Il tema della squalifica di Antonio Conte, in Inter-Napoli, sarà al centro del dibattito fin quando non ci sarà la decisione ufficiale. Sui social, però, circola una voce esagerata.

Un episodio che difficilmente poteva passare inosservato. E infatti non lo ha fatto. Le immagini televisive sono state impietose - nel senso più neutro del termine - e hanno restituito con chiarezza il labiale di Antonio Conte rivolto al quarto uomo: "Vergognatevi!". Una frase secca, netta, che ha portato inevitabilmente all'espulsione del tecnico del Napoli.
Ma da dove nasce quella reazione così veemente? Dal calcio di rigore concesso all'Inter, episodio che ha condotto al momentaneo vantaggio nerazzurro e che ha immediatamente acceso il dibattito. Dal punto di vista regolamentare, va detto, lo step on foot è una fattispecie chiara: quel tipo di contatto è punibile. Su questo non ci sono zone d'ombra. Il punto, però, è un altro. L'azione che porta al rigore si sviluppa dopo che il pallone è stato giocato e dopo che l'Inter ha avuto due conclusioni verso la porta, prima con Dimarco e poi con Bastoni. A quel punto sorge spontanea una domanda: fino a che momento un'azione può essere considerata "in continuità"? Non dovrebbe prevalere il concetto di vantaggio, soprattutto dopo due tentativi di finalizzazione?

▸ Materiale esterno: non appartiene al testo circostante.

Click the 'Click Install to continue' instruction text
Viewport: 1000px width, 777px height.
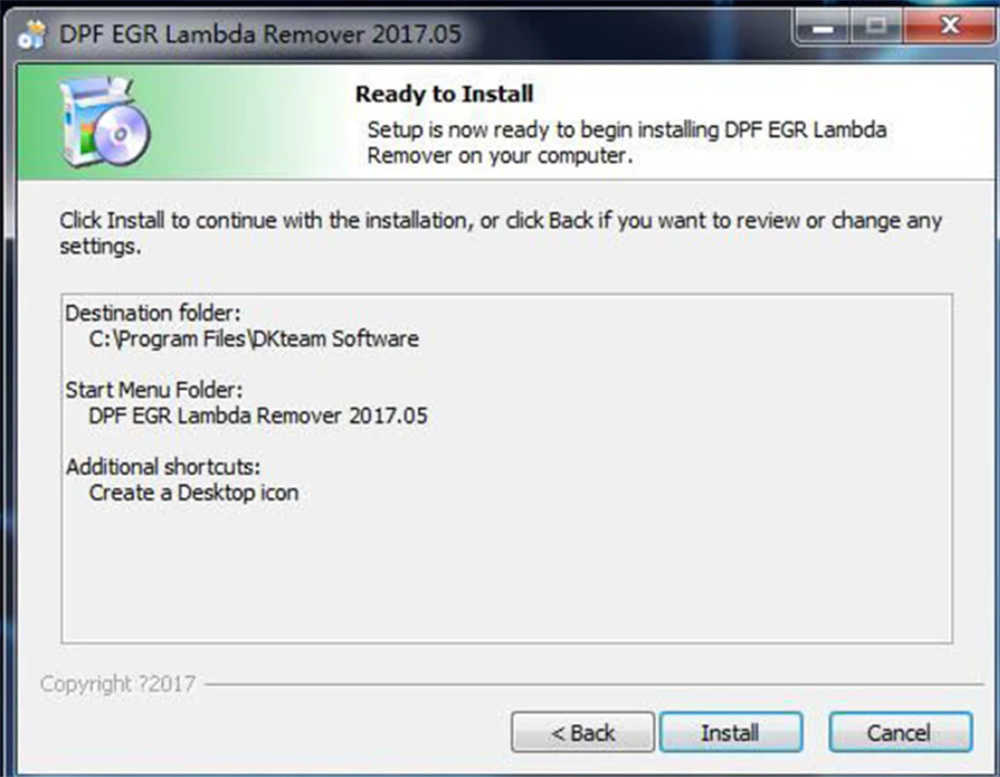pos(501,233)
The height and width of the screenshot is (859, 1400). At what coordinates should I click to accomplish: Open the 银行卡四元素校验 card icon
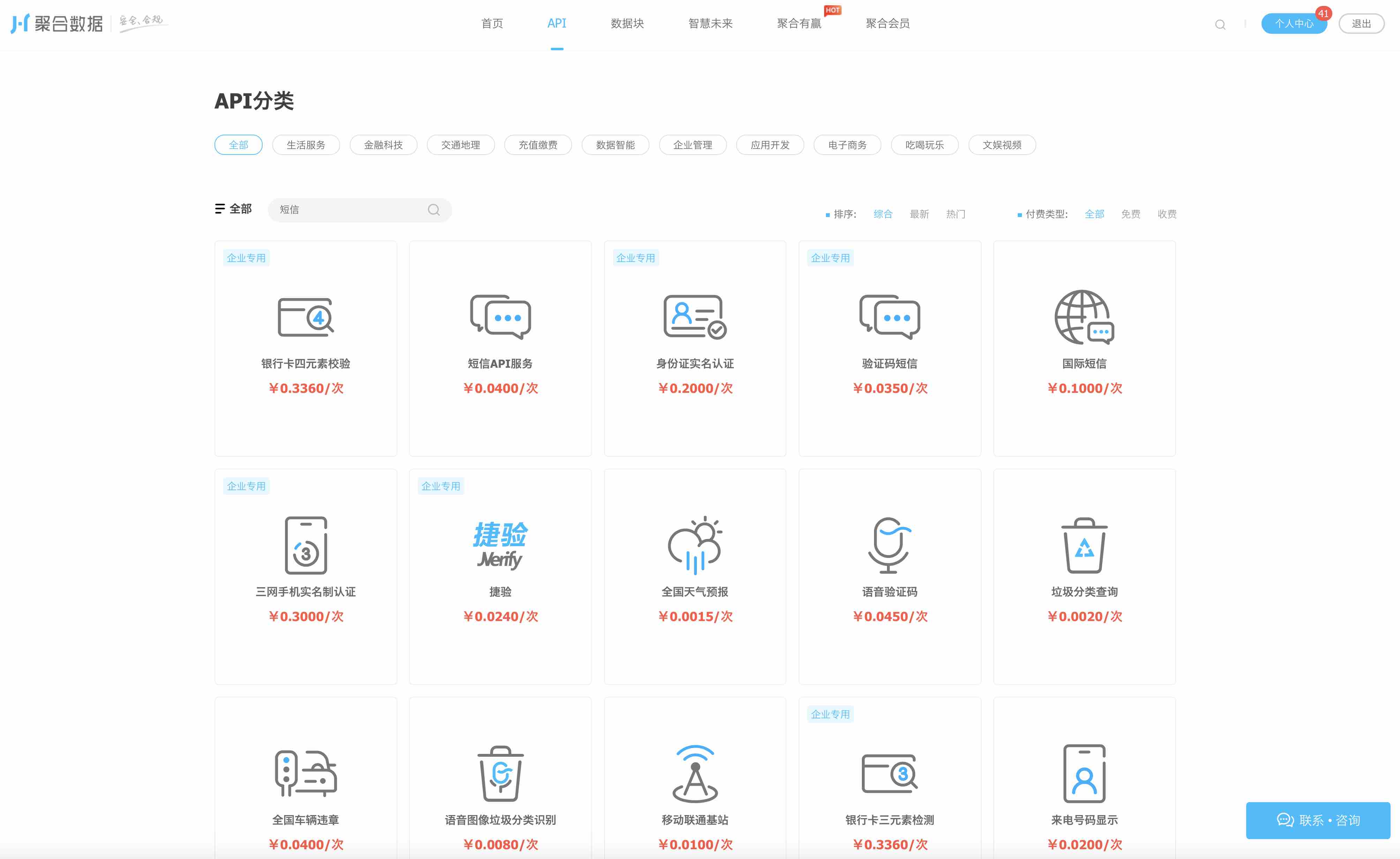click(x=306, y=317)
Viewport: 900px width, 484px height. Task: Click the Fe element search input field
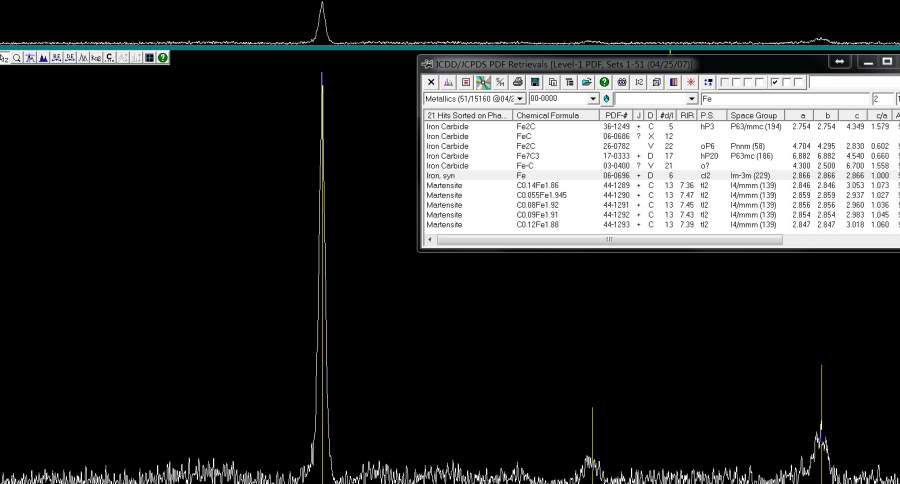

È qui che entra in gioco il VAR, che ha rimesso in discussione una scelta iniziale di Doveri, il quale aveva lasciato correre l'azione. Una decisione che, nel complesso, non macchia una direzione di gara altrimenti solida e autorevole, ma che ha inevitabilmente generato polemiche e reazioni a caldo.
Ora l'attenzione si sposta sulle conseguenze disciplinari per Antonio Conte. E proprio in questo contesto, sui social ha iniziato a circolare una voce francamente eccessiva: l'ipotesi che il tecnico azzurro possa ricevere una sanzione paragonabile a quella inflitta a Paulo Fonseca. Il riferimento è al Lione-Brest del 5 marzo 2025, quando l'allenatore portoghese fu protagonista di un durissimo faccia a faccia con l'arbitro, culminato in un testa contro testa e in insulti reiterati. Una condotta che portò a una squalifica senza precedenti: stop fino al 30 novembre 2025 e divieto di accesso agli spogliatoi prima della partita e durante l'intervallo fino a metà settembre.
Mettere sullo stesso piano quella vicenda e un "vergognatevi" urlato a bordo è veramente assurdo. Il dissenso di Conte, per quanto acceso, rientra nella tensione agonistica di una partita di altissimo livello. Parlare di una sanzione esemplare sul modello Fonseca significherebbe scivolare nell'iperbole.
Il calcio vive anche di emozioni, di nervi scoperti, di reazioni istintive. E se ogni parola sopra le righe dovesse trasformarsi in una punizione draconiana, allora si rischierebbe di perdere il senso delle proporzioni. No, non diciamo eresie!